I've still got a slight strain in my left foot and my right knee hurt for a couple of days. Otherwise, I'm not too bad off. I am so happy to have all the hard training over so that I can spend time with my family! I am not planning on RACING another IM for at least a year, but I might stick with my yearly self-supported IM for fun next Fall. For sure, I learned so much from you about how to train, I feel like a walking encyclopedia. It's changed how I workout forever. It was a year ago that I was so badly injured that I thought there was no way I could even race at all this year. Quite bazaar that IM training is perfectly low impact enough to actually recover from some injuries, not just avoid them. I still have to do a podcast all about the race and I will be talking about this year's training for an eternity.
Two tips that Coach Adam told me that worked great:
1. I am a fast twitch sprinter. I need to treat the entire race like I am "commuting to the Wisconsin 10k." I burn too hot and too fast to make it any other way. I did that and it worked wonders. He told me that if I really wanted to smoke Jetpack, get him to race me in a 100 meter swim, 1 mile climb up a 12 percent grade riding big geared fixies, then sprint a 1 mile run.

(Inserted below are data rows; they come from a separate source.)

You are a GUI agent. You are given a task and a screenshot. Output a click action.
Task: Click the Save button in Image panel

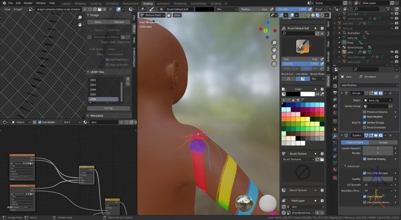98,22
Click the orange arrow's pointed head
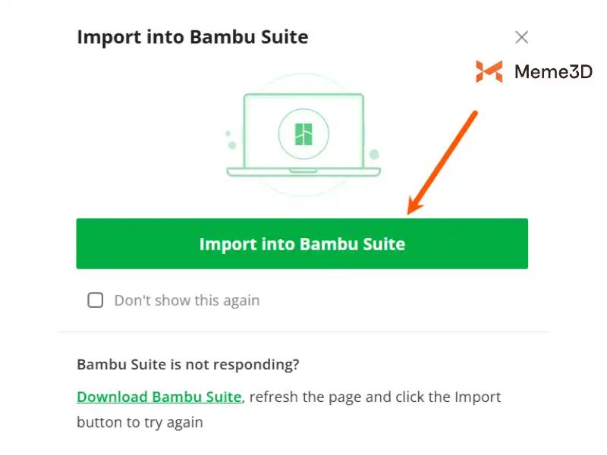The height and width of the screenshot is (455, 607). tap(412, 210)
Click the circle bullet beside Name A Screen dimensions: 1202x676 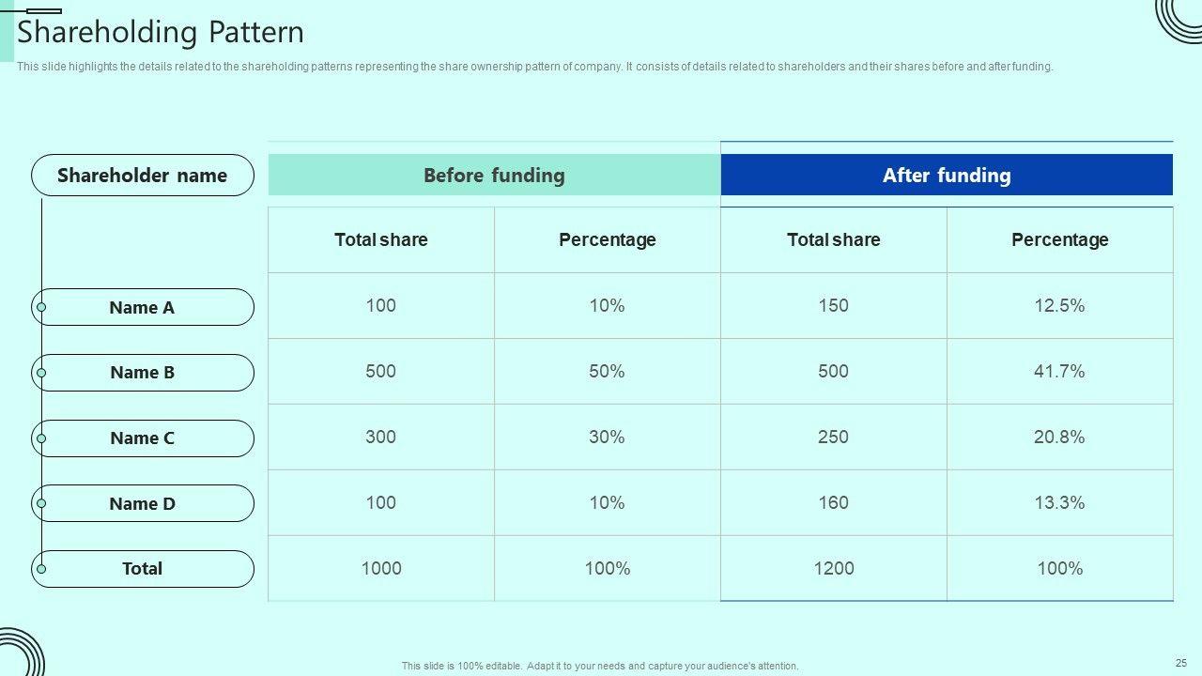tap(41, 307)
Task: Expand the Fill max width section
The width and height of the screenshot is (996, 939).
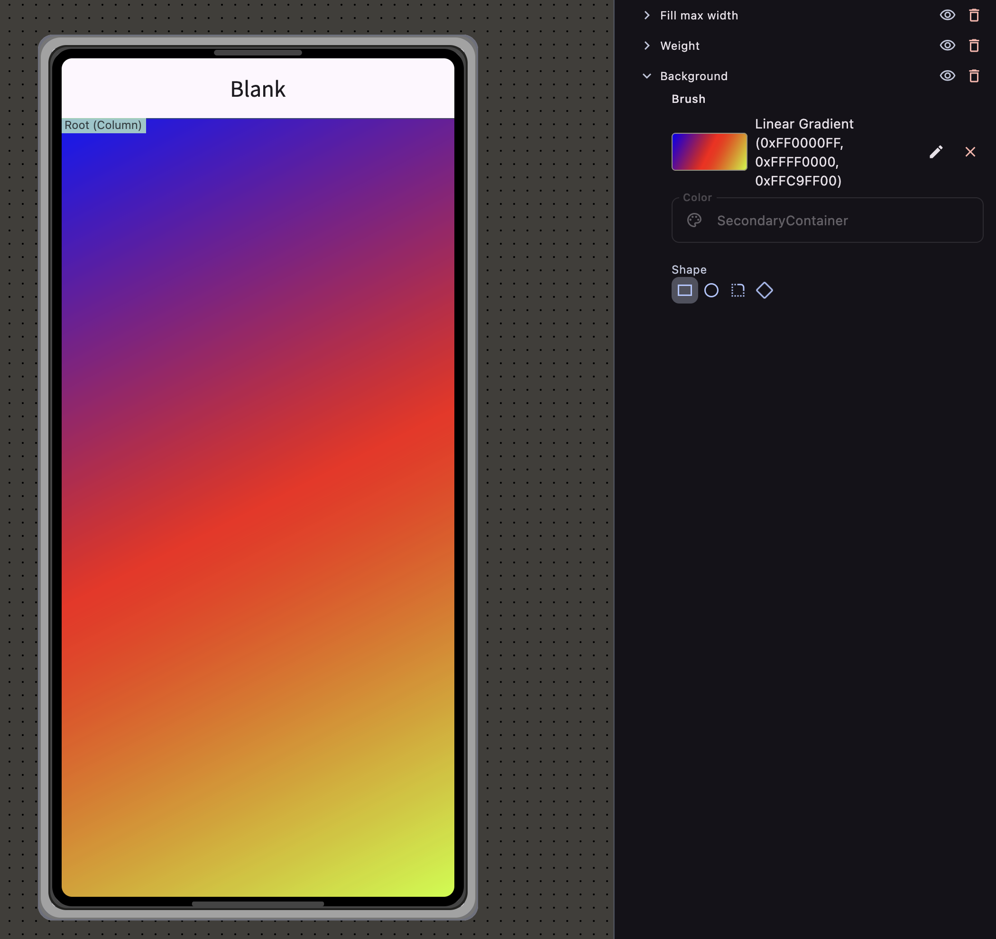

IM MOO is the opposite kind of race, Jetpack is a slow-twitcher, and I'm screwed unless I restrain myself big time.
2. Pretend like I am pulling ropes while running on the hills or difficult sections. This really cleaned up my form and pulled me through the low point on my run. Wow!
Gotta keep packing for Santa Fe! More later!"
Reader Comments (19)
That is such a great image. You walking backwards checking for Jetpack on the horizon. Almost as good as Kai shouting "Go Jetpack' during the race.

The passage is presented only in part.